Como prueba, en ambos casos aquí descritos, el del terremoto y el de derrumbe de la mina, la sociedad chilena ha pasado rápidamente de la indignación a la euforia “patriota”, con una carga positiva de orgullo comunitario, borrando de un plumazo cualquier cuestionamiento sistémico.
En el caso del terremoto, la empresa privada apuntada con el dedo como la culpable de los derrumbes de viviendas, pasó a ser el motor de la reconstrucción. Y, en el caso de los trabajadores atrapados en la mina, los ávidos empresarios fueron reemplazados por la imagen de un empresario-presidente, apoyado por la gran empresa de la minería que aportó maquinaría de última generación para el rescate) y que incluso contó un empresario-benefactor que le donó 5 millones de pesos a cada familia afectada por el derrumbe. Todo este proceso fue acompañado, en ambos casos, de un uso obsceno de la bandera, el himno y alegorías a la comunidad-patria, usadas como si fuera un condimento capaz de esconder el mal sabor de una situación desagradable.
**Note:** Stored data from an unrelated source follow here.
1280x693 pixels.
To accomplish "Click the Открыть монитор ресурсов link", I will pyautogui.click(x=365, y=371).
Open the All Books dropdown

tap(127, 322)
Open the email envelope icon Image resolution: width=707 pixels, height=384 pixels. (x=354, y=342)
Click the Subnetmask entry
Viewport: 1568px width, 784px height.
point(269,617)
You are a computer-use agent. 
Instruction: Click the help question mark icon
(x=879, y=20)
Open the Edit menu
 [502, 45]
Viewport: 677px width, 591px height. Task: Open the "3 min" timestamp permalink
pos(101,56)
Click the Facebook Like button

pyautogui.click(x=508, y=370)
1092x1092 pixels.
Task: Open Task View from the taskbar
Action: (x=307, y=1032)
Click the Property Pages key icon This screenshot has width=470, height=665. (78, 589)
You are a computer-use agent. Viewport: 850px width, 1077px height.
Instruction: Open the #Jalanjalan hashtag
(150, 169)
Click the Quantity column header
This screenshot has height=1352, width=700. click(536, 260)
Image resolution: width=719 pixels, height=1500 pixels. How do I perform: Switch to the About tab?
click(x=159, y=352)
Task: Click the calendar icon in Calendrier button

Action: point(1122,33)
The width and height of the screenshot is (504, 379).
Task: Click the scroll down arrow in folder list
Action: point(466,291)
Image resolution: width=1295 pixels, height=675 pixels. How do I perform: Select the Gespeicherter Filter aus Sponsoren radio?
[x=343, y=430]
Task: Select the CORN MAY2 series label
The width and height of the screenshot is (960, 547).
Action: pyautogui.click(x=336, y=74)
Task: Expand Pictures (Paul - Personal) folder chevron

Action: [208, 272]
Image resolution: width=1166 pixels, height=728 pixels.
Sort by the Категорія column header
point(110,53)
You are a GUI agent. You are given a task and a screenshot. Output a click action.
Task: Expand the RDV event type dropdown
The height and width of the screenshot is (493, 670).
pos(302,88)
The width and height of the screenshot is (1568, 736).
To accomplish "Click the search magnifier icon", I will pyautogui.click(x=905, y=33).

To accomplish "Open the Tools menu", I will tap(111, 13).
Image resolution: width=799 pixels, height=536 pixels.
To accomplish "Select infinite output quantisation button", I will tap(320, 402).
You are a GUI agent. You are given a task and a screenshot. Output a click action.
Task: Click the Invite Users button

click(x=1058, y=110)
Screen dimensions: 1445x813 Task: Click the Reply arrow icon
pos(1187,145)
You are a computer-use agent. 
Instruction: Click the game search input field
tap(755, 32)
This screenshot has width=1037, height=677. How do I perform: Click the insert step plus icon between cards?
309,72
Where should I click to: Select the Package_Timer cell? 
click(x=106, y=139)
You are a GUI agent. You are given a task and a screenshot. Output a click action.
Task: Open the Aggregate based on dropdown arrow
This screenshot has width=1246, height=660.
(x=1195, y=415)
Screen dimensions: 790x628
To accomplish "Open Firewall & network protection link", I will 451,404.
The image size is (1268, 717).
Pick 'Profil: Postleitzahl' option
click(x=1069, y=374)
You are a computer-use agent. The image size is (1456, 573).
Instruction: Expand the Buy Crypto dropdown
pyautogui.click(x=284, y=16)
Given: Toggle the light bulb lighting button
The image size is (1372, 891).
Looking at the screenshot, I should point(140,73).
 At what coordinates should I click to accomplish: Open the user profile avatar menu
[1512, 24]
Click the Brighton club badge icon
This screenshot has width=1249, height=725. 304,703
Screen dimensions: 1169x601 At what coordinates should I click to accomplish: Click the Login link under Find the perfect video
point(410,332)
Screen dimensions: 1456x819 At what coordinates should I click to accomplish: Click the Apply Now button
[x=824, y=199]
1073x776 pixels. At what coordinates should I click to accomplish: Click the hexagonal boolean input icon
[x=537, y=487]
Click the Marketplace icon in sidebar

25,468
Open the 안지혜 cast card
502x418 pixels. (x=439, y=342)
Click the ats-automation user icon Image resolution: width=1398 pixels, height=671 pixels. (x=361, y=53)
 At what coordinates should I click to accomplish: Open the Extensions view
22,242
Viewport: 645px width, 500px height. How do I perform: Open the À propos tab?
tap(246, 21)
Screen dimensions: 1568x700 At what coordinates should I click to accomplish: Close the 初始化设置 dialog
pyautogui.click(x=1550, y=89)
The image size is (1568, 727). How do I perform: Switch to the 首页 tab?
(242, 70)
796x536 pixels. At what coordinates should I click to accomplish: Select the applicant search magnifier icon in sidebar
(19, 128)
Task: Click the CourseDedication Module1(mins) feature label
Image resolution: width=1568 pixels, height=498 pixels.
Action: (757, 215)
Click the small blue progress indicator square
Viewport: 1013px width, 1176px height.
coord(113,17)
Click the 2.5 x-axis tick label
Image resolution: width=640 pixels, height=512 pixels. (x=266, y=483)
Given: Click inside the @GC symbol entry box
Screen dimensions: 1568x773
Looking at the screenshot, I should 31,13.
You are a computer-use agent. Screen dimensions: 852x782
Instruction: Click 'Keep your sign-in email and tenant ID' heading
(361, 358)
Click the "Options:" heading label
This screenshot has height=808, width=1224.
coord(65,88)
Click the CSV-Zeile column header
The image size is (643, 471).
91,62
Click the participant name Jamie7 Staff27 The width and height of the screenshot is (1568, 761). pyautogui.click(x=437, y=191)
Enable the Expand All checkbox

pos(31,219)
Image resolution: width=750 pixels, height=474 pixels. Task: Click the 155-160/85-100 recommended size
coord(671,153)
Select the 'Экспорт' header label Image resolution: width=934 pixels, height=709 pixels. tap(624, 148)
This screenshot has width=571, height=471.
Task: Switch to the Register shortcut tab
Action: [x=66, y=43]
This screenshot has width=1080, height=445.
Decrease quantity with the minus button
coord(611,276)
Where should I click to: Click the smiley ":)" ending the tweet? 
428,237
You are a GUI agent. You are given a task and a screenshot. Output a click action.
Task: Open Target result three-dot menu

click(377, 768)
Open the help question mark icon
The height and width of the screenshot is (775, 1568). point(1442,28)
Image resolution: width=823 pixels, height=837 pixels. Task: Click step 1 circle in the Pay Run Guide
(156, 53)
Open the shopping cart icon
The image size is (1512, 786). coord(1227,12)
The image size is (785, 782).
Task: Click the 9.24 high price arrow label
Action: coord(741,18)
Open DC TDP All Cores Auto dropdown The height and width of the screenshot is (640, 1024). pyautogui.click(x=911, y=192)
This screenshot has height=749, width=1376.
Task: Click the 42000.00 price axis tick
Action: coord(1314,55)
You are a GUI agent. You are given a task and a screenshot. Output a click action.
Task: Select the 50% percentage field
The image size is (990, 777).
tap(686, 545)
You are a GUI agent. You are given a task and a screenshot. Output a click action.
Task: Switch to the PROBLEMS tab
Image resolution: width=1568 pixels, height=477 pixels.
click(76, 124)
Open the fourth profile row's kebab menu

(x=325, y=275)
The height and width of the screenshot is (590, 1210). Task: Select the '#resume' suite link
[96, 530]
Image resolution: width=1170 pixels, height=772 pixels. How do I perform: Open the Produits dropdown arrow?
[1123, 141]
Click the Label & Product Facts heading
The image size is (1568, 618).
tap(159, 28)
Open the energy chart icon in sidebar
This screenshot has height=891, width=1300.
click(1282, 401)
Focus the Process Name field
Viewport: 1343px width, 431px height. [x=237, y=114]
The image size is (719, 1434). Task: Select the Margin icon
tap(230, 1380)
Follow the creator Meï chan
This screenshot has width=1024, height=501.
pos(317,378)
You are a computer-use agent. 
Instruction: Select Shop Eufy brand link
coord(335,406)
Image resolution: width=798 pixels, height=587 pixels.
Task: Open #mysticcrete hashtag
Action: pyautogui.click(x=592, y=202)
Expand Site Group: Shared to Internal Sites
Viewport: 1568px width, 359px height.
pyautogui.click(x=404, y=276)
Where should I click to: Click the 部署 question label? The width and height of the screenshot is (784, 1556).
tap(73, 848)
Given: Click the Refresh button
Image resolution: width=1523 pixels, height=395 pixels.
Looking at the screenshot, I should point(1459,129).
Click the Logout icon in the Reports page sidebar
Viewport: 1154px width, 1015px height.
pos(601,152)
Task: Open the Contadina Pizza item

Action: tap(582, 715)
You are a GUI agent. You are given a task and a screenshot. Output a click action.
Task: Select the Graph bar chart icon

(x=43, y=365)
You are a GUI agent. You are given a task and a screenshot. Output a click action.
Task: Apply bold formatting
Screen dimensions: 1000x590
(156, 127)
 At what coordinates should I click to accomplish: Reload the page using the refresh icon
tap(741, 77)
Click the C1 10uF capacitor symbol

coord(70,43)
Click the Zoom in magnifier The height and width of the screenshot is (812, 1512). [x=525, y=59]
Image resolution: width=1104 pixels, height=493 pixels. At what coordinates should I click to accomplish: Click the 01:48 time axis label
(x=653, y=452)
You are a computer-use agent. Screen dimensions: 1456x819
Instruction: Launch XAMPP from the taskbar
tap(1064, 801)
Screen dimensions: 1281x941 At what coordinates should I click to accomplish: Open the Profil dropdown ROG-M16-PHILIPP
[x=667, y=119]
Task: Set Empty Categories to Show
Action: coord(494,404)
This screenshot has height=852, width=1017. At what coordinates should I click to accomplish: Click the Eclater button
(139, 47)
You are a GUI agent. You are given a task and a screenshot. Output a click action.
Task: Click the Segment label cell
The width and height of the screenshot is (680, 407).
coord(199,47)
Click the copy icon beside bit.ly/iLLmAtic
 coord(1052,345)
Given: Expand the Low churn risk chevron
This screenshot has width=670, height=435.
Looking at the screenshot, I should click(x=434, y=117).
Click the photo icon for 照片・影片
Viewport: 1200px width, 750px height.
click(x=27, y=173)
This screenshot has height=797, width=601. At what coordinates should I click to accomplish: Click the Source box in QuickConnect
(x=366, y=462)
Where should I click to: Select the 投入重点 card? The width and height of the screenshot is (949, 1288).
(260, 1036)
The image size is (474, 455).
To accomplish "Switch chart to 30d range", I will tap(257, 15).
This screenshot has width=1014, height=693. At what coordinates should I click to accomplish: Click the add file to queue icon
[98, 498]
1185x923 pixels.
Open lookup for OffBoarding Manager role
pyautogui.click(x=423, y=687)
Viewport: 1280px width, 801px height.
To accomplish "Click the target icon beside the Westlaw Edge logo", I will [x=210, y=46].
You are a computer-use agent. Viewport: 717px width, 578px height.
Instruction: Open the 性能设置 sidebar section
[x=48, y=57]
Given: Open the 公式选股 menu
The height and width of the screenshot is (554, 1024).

Pero este proceso de suplantación sólo es posible en una sociedad cuya estructura asociativa y política ésta prácticamente quebrada. Bloqueados todos los caminos para la construcción de una opinión crítica colectiva, dispersadas o encerrados en sus casas o departamentos, lo que le queda a cada chileno es informarse a través de los medios de comunicación masiva.
Aquí está la varita mágica. Este es uno de los núcleos sobre los cuales se sostiene un sistema que quiere perpetuar una estructura de desigualdad. Y Piñera, como si fuera un decrépito Harry Potter, aprendió desde su temprana edad los poderes que encierra este instrumento.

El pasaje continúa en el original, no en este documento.